Listed records:
•••
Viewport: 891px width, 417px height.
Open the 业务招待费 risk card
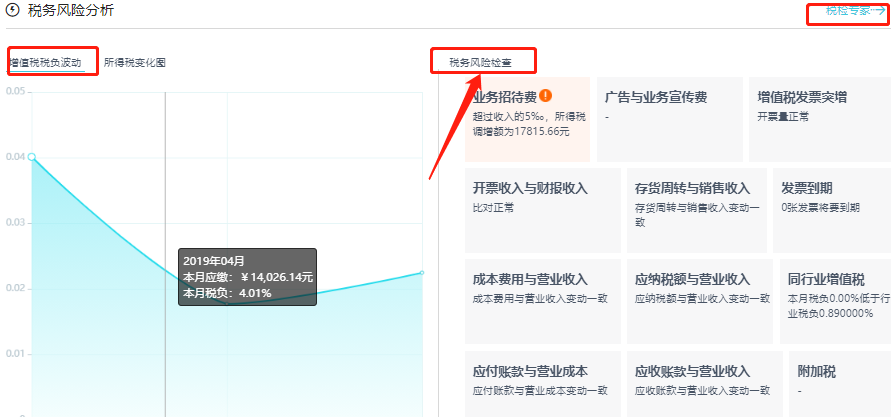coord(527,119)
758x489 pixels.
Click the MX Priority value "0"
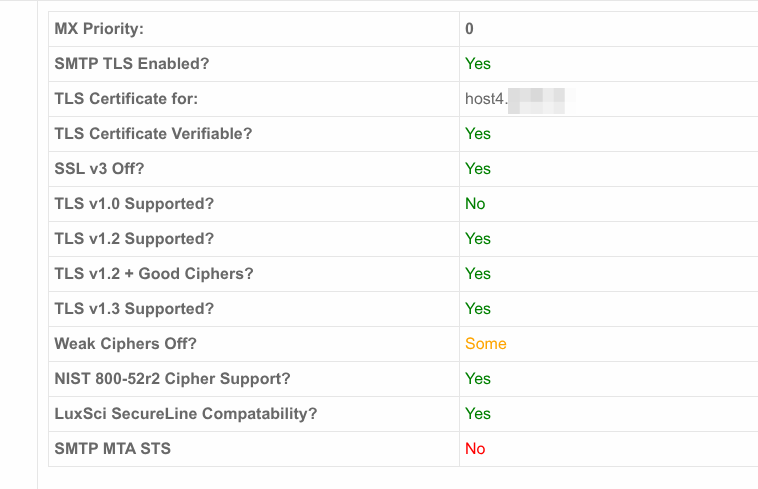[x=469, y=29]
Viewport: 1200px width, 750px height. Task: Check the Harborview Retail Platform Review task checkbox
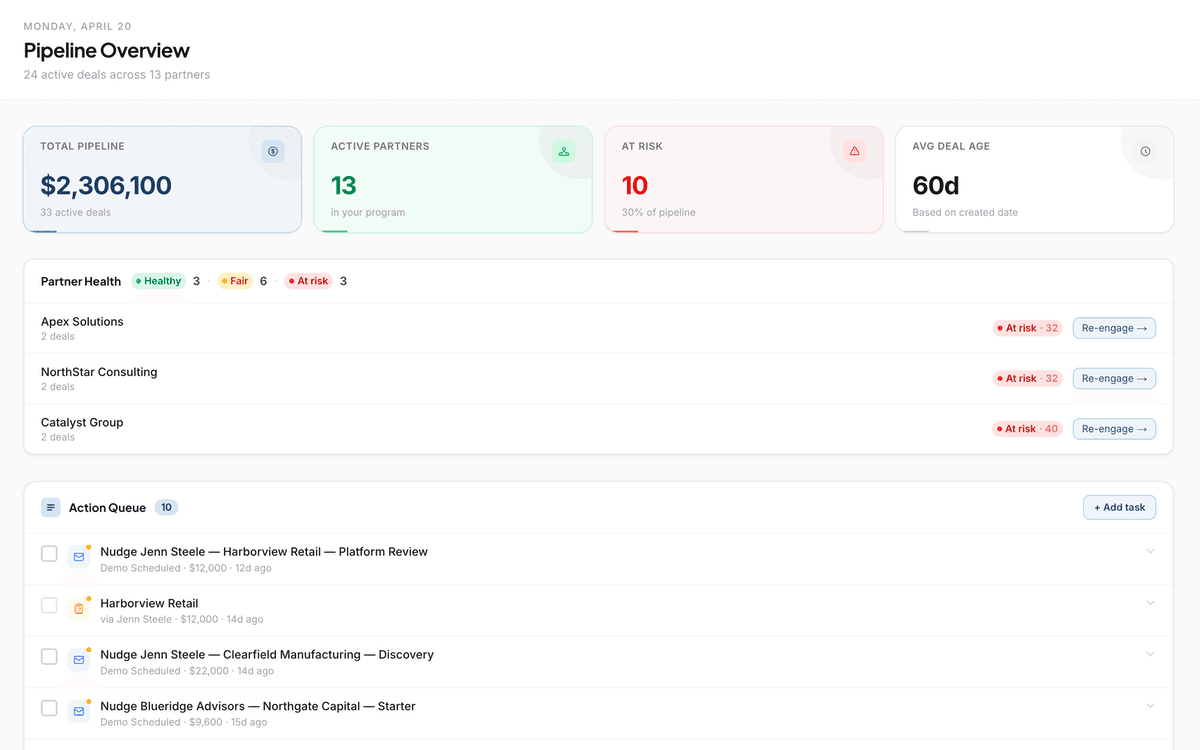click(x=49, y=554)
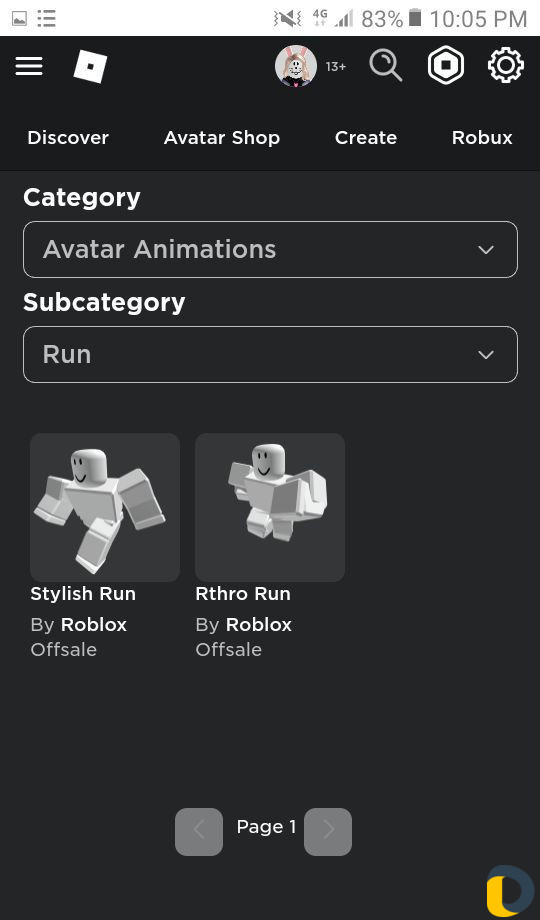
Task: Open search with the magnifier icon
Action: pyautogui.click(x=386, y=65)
•••
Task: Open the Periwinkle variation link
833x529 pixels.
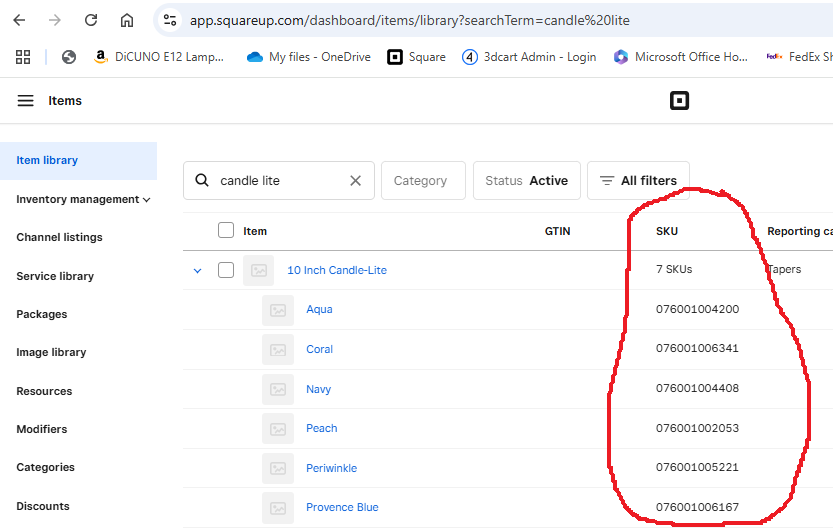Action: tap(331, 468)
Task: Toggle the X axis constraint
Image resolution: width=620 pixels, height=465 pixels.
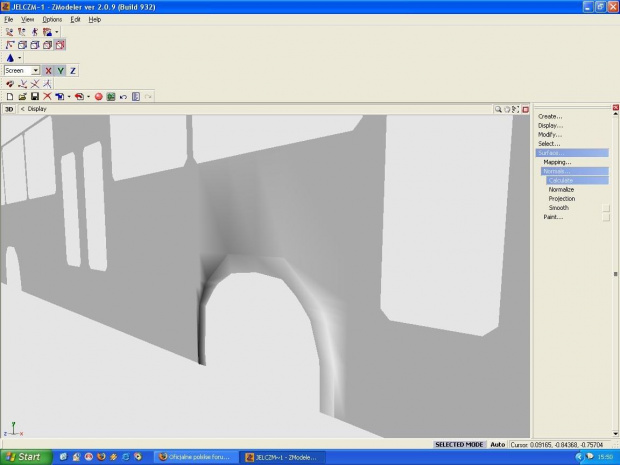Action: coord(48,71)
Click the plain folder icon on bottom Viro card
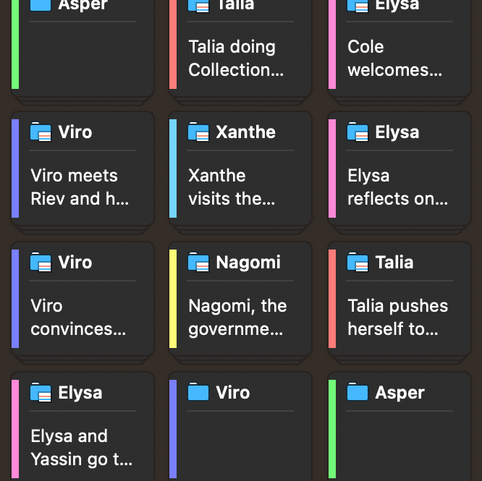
•••
Task statement:
Reproduce exactly the lines above starting at the line containing "Task: Open the Periwinkle variation link" and ending at the line containing "Click the plain", including both, but not the pictures.

Your response:
Task: Open the Periwinkle variation link
833x529 pixels.
Action: tap(331, 468)
Task: Toggle the X axis constraint
Image resolution: width=620 pixels, height=465 pixels.
Action: coord(48,71)
Click the plain folder icon on bottom Viro card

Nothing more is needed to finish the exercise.